Blog | February 6, 2015

Make The Anthem Data Breach Part Of Your Marketing Plan

By The Business Solutions Network

AHIMA Breach Management Toolkit

The recent cyber-attack on healthcare insurance giant Anthem (up to 80 million names, SSNs, birthdays, email address, etc.) has made me realize that, if you’re a VAR or MSP and you’re not pitching security solutions, you’re missing a huge opportunity.

Whereas many technologies and services you sell might require you to do a lot of marketing, education, and cultivating of prospects, security continues to be front and center in the mainstream media; the same mainstream media that prefers to lean on fear tactics to capture eyeballs. In short, the volume of attacks and media attention is practically doing your marketing for you. The fear of a breach, or resulting lawsuit, is enough to get a conversation started.
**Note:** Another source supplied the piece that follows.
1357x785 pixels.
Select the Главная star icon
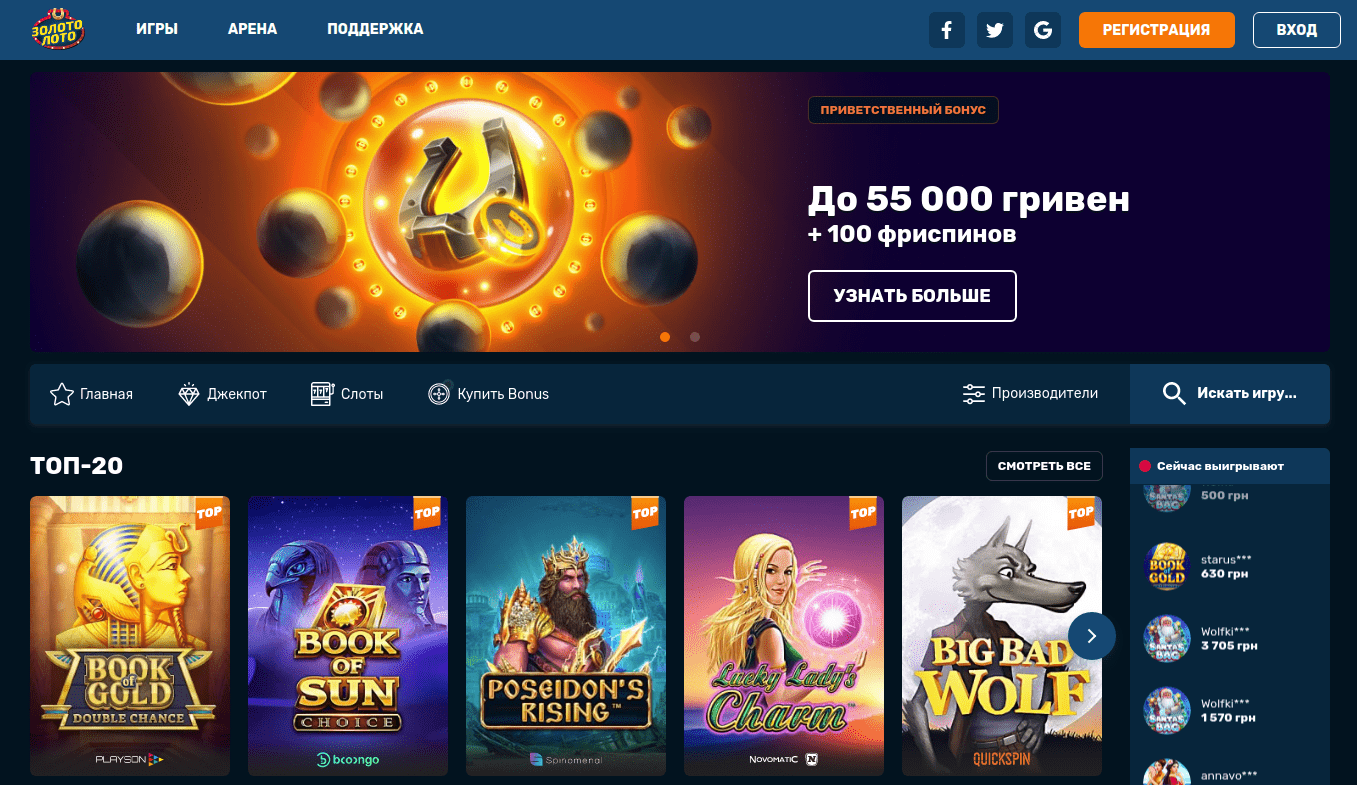[x=62, y=394]
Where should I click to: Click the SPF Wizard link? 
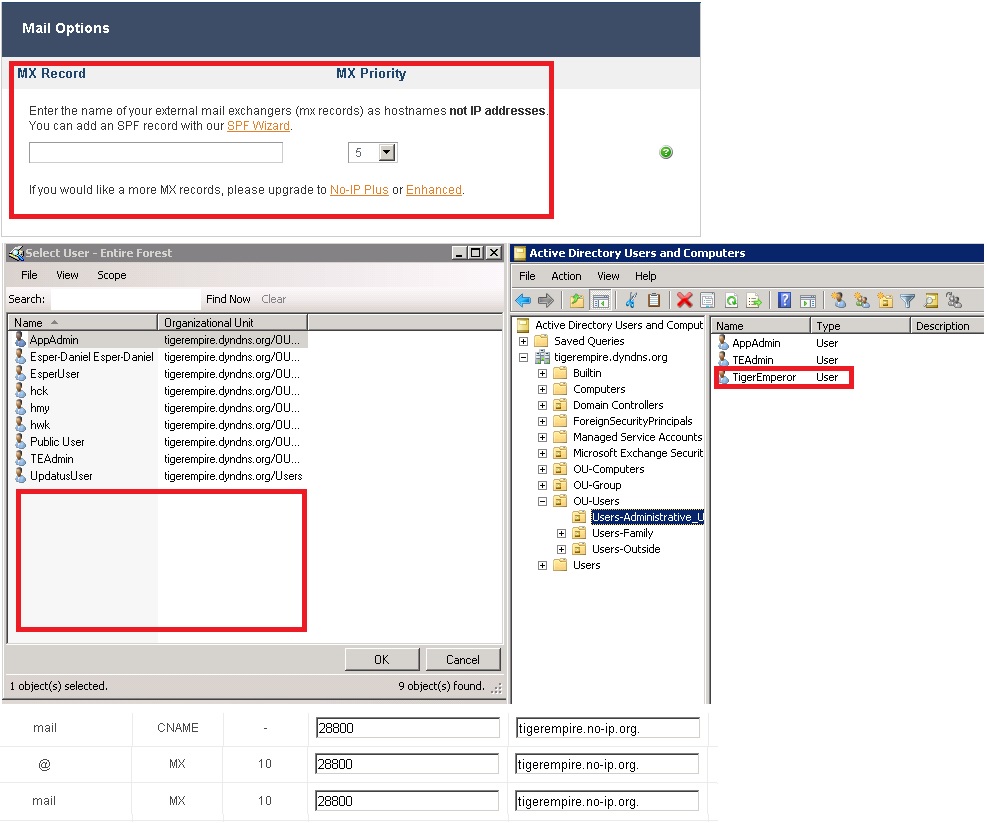pos(258,126)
All you need to do is give your customers a little nudge.

Forward a copy of an Anthem-related article to your customers, stressing the importance of data security. Create a short and sweet email about how your services can protect such breaches from happening. Work with your security vendors to obtain powerful and professional marketing materials you can send to customers with your branding. Make security sales a priority internally by incentivizing sales reps and field techs for the upsell.

The Anthem breach also made me realize that, just because a company is gigantic doesn’t mean they have their IT in order. Anthem was fined back in 2013 for having weak security measures that led to the 2010 expose of more than 600,000 of its customers. Apparently, a $1.7 million fine wasn’t enough motivation to fix things properly. I don’t want to imply that Anthem leadership was flat out negligent concerning security. More likely, the company lacked the policies, leadership, and technology necessary to keep data secure, and no one knew of the shortcomings until now.

It’s these security shortcomings of both large and small companies that you, as a solutions provider, can help address. The need exists, no matter the vertical. All you need to do is make the decision to go after it.